La troisième bonne nouvelle, qui a bifurqué par Ramallah, nous vient de Mahmoud Abbas. Le président de l’Autorité palestinienne a pris toute la mesure de la nouvelle donne après la maladie de Sharon et s’affirme comme un homme d’État – et de paix. Ni la victoire du Hamas, ni l’unilatéralisme ou les provocations, comme celle de Jéricho, ne le font dévier de son chemin. Il s’est invité aux élections israéliennes en donnant une longue interview à Haaretz. Morceaux choisis.

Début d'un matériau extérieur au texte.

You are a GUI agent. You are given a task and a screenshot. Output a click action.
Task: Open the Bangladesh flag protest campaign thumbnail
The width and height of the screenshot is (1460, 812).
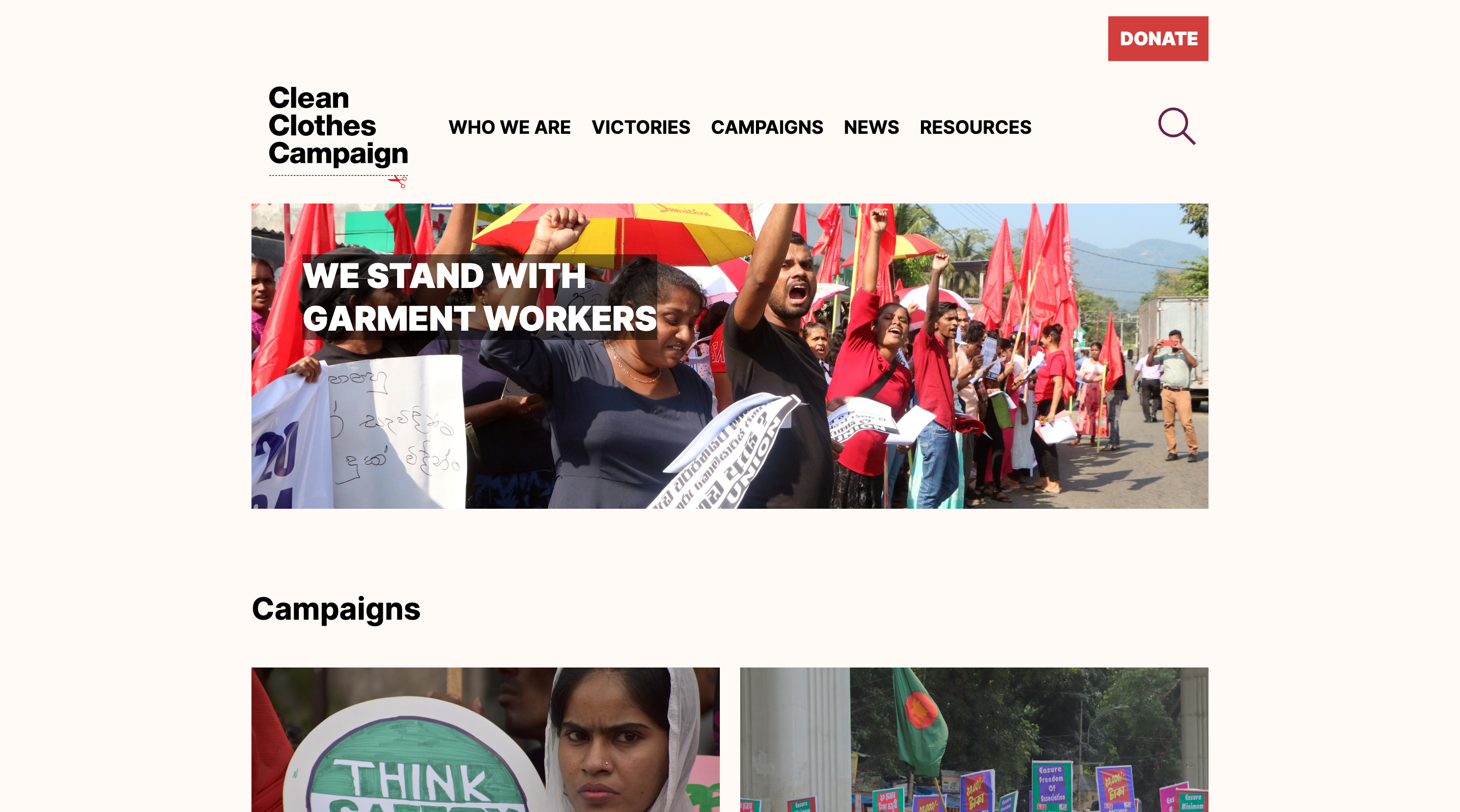pos(974,740)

« J’étudie les Israéliens et le mouvement sioniste depuis trente-six ans et je pense que je comprends votre mentalité et que je sais ce que vous attendez de nous. [] Vous allez avoir des élections très importantes. Nous vivons une période historique où nous devons décider si nous allons vers la paix et un meilleur avenir pour nos enfants. Je peux vous assurer que vous avez un partenaire pour la paix. Dès après les élections, vous nous trouverez prêts à négocier sans aucun préalable. [] Si je ne suis pas un partenaire, demandez-vous qui le sera jamais. » Le Hamas ? « Je préfère l’amener à la modération plutôt que de le pousser vers les extrêmes. »

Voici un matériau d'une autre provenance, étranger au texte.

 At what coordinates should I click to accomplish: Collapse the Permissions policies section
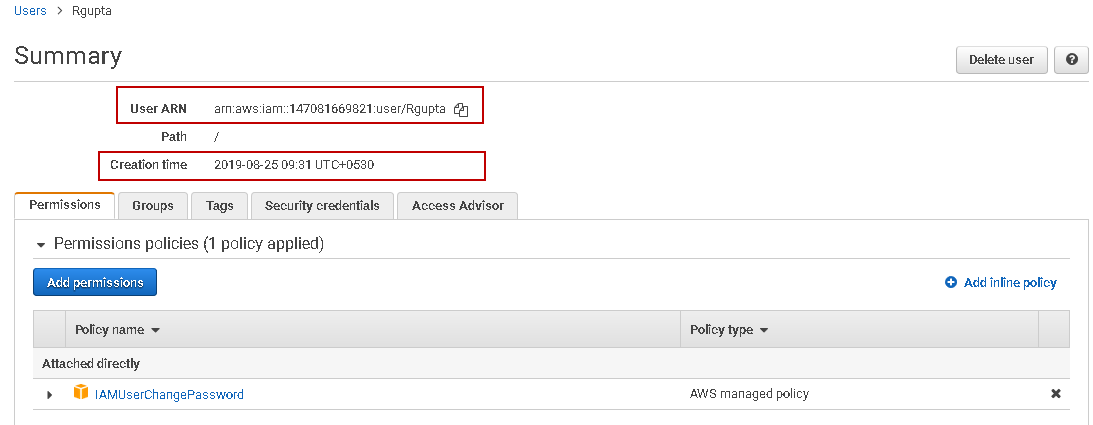41,244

L’unilatéralisme ? « Le plan Olmert vous apportera dix ans de trêve et un État avec des frontières provisoires. Mais pas la paix. Un tel plan laisse le problème ouvert et ne le résout pas. Nous savons peut-être ce qui arrivera à terme si le règlement du conflit est différé, mais nous ne savons pas ce que feront les futures générations. » Abbas n’élude aucun sujet : ni les réfugiés ni l’échange de territoires, et ne se fait aucune illusion : « Vous êtes la partie forte, et la fin du conflit est entre vos mains. »
En conclusion : « Nous devons aller à la table des négociations avec bonne foi et le désir authentique de régler le conflit. Je dois me mettre à votre place et vous devez vous mettre à la mienne. C’est lorsque chacun comprend les droits de l’autre qu’on a une chance de trouver une solution. »
Alors qu’on célèbre le cinquantenaire de l’indépendance de la Tunisie et du Maroc (lire pp. 100-101), le président palestinien fait penser à ces patriotes maghrébins qui ont su séduire et convaincre la classe politique française pour obtenir la libération de leurs pays. Donc, Mahmoud Abbas dans la peau de Habib Bourguiba ou d’Abderrahim Bouabid Reste à savoir s’il y a un Pierre Mendès France et un Edgar Faure en Israël. On se prend à espérer qu’Amir Peretz réponde oui. Plus qu’une bonne nouvelle, ce serait un miracle.